Не пережил… Умер четыре дня назад, в самый канун праздников, а на праздники газеты не выходили, народ разъехался по дачам сажать картошку (вся Москва, страшась голодной зимы, сажала картошку), поэтому чудовищная весть настигла К-ова с таким опозданием. Он все допытывался: не ошибка ли, тот ли это С. – фамилия-то распространенная, с полдюжины писателей носили эту фамилию, – но оказалось: тот. Похороны завтра, отпевание в два… «В два?» – переспросил он, а в голове прошмыгнуло – и он за это будет грызть себя долго, – что в два как раз выплата компенсации. Сосредоточившись, подробно записал, где и какая церковь: Троицы, ехать от Киевского вокзала в сторону «Мосфильма» – он эту часть Москвы знал плохо. Да и что, кроме центра, знал! – центра и своего, разумеется, района, самого дальнего, северного, куда вели, но так и не довели метро, бросили, полувырытое, заморозили, как замораживали, чаще всего без надежды на воскрешение, те же книги и те же фильмы.

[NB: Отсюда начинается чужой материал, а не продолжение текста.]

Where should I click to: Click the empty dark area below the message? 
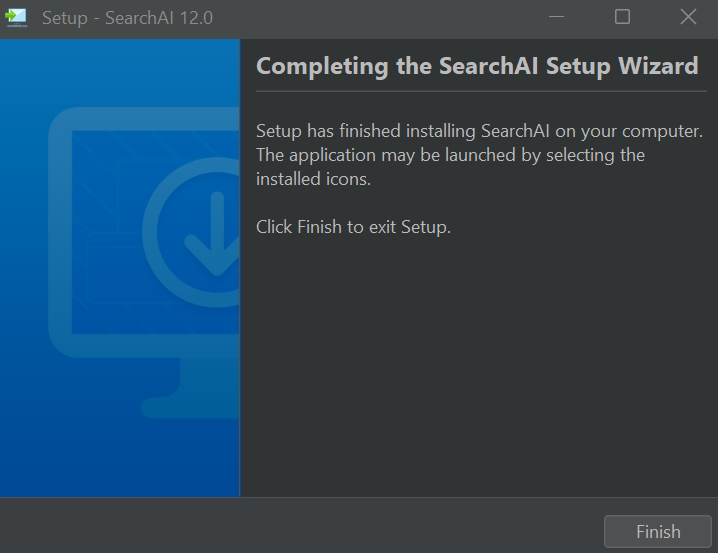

Обычно даже близким приятелям не звонил без крайней нужды, но тут было невмоготу, и он принялся в возбуждении накручивать телефон. Одни не отвечали, для других это не было новостью – смирились, свыклись (за четыре-то дня!), говорили спокойно в прошедшем времени: «был… писал…», – и лишь один ахнул, посокрушался, затем стал выяснять, что за странный такой адресок, по которому дают завтра компенсацию. «Тебе-то, – спросил, – звякнули?» – и К-ова вновь уколол стыд за ту прошмыгнувшую мысль.

Ложась спать, взял с полки книгу С., но читал не подряд, а кусочками, то и дело отрываясь, и все время видел перед собой большое, загоревшее, со светлыми глазами лицо. Когда, интересно, разговаривали последний раз? Не мельком встречались, не перебрасывались на ходу словом-другим, а именно разговаривали, беседовали, с толком и вкусом, – когда и где? И вдруг осенило: в Америке! Ну да, в Америке, в Вашингтоне, три года назад – ровно три! – на литературной конференции. Ни К-ов, ни С. не были избалованы подобными вояжами, а тут вдруг – этакий фарт, но С., заядлый охотник, долго колебался, лететь ли, ибо – вот незадача! – конференция в Вашингтоне совпала по времени с открытием в Подмосковье охотничьего сезона.